While we were finalizing this article, a solution appeared. You can find a link to the latest PyTorch builds with 5090 support in the ComfyUI community, and they also recommend monitoring updates, as the work of adaptation and optimization for the Blackwell architecture is still in its early stages and isn’t working very stably yet.

So, the bottom line?

Key findings: Jensen Huang didn’t mislead — in AI applications, the 5090 performs faster, and often significantly faster than the previous generation. The increased memory capacity enables running 27/32B models even with the maximum context size.However, there’s a “but”—32 GB of VRAM is still a bit lacking. Yes, it’s a gaming card, and we’re waiting for professional versions with 64 GB or more of VRAM to replace the A6000 series (the RTX PRO 6000 with 96 GB of VRAM was just announced).

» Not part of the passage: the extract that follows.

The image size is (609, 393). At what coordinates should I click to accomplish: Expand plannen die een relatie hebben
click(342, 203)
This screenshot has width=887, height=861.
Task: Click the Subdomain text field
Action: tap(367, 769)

We feel that NVIDIA was a bit miserly here and could easily have included 48 GB in the top-tier model without a major cost impact (or released a 4090 Ti for enthusiasts). Regarding the fact that the software isn’t properly adapted: NVIDIA once again demonstrated that it often “neglects” working with the community, as non-functional PyTorch or TensorFlow at launch (there are similar issues due to the new version of CUDA) is simply humiliating. But that’s what the community is for—to resolve and fairly quickly solve such problems, and we think the software support situation will improve in a couple of weeks.